Popular perceptions do not perturb him, which is the reason why India skipper Virat Kohli does not believe in counting the number of innings in which he had a dry run.
Kohli, in his last Test series against Australia, had an indifferent run but was back in his element in the first Test against Sri Lanka, scoring his 17th Test hundred in only his 58th match.
"I wasn't looking at things from people's point of view. I think people on the outside start counting the number of innings when a batsman doesn't score well. But for us as batsmen or anyone playing in the eleven, it's about what the team wants in that particular situation," said Kohli at the post-match press conference after India thrashed Sri Lanka by 304 runs in the first Test here.
"I think the second innings required us to play a bit more positively and I am glad I was able to do that along with Abhinav Mukund.
It helped to get us enough time to get the opposition out and put enough runs on the board for us to feel comfortable.
"I mean I certainly wasn't looking at how many innings I haven't scored, because when you are playing all formats you are not thinking which format you have not scored runs in how many innings. You cannot utilise so much energy in that but it always feels good to score runs especially when the team wins," Kohli, who scored 103 not out, added. Kohli though felt that his team came up with a "clinical performance", he said there was still room for improvement.

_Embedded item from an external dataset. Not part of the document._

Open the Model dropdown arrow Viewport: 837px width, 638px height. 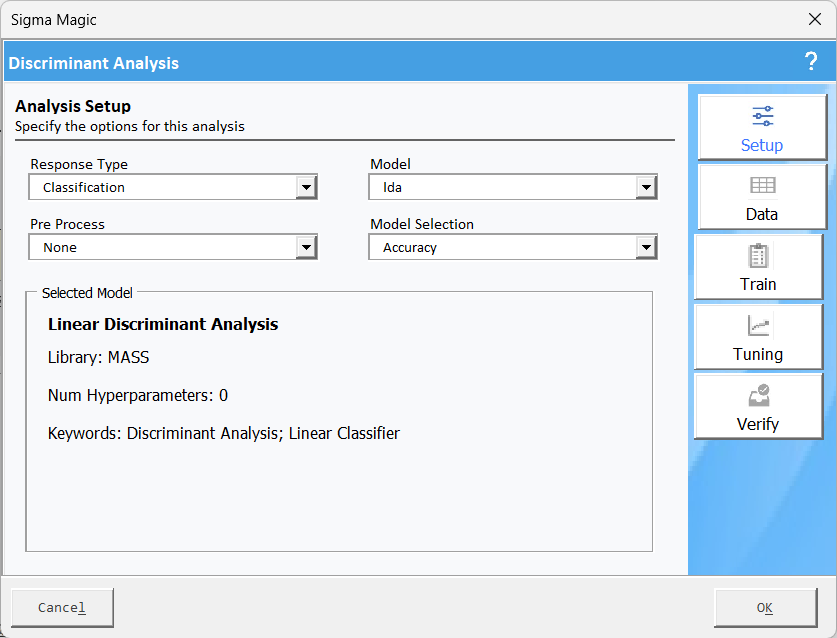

"Yes, we would like to think we ticked all the boxes with this win. There are still some areas that we can look back and try to improve on. Especially when you get 4-5 wickets, we need to not let the lower order get away with a few runs in the latter half of the innings. It is something that we can identify and work on in the next two games as well.
"All in all, playing Test cricket after February when we played last, from then having played so much one-day cricket and not having the time to prepare so much in between I think it was good to get back in the groove and do the things that are supposed to be done to win a Test match," said Kohli.
"From that point of view I would say that we had a pretty good game. As I mentioned we always look for things that we can still improve on, but very happy with the first game."
Kohli expressed pleasure that his team had become adept at the art of winning Test matches on flat tracks.
"The last time when we played here on this surface, it offered much more to the bowlers. It kept the bowlers in the game throughout, both the quicks and the spinners more so. This time it was good to bat on even till today, and if you applied yourselves well you could easily score runs on this.
"So we had to work hard to get all the wickets that we did. I think the bowlers came up with different plans and they persisted long enough to get those breakthroughs. That is something that always helps at the beginning of the series if you get a victory like that on a surface that is not offering much," explained the skipper.
Kohli said his bowlers have become more confident in their own abilities because of the way they have performed consistently in the last two years.
"Plus they know what they have to do on the pitch to get people out now which is the most important factor. Especially in Test matches, if you are not getting wickets, then how to contain runs or how to create opportunities to get wickets.
"Even batsmen have become smarter now. You don't need to necessarily tell someone how to bat or how to plan an innings. They understand, they prepare themselves really well, so guys have become more professional in the last two years and they understand how Test matches are won. That understanding of the game is something that has come a long way in the last three years," he said.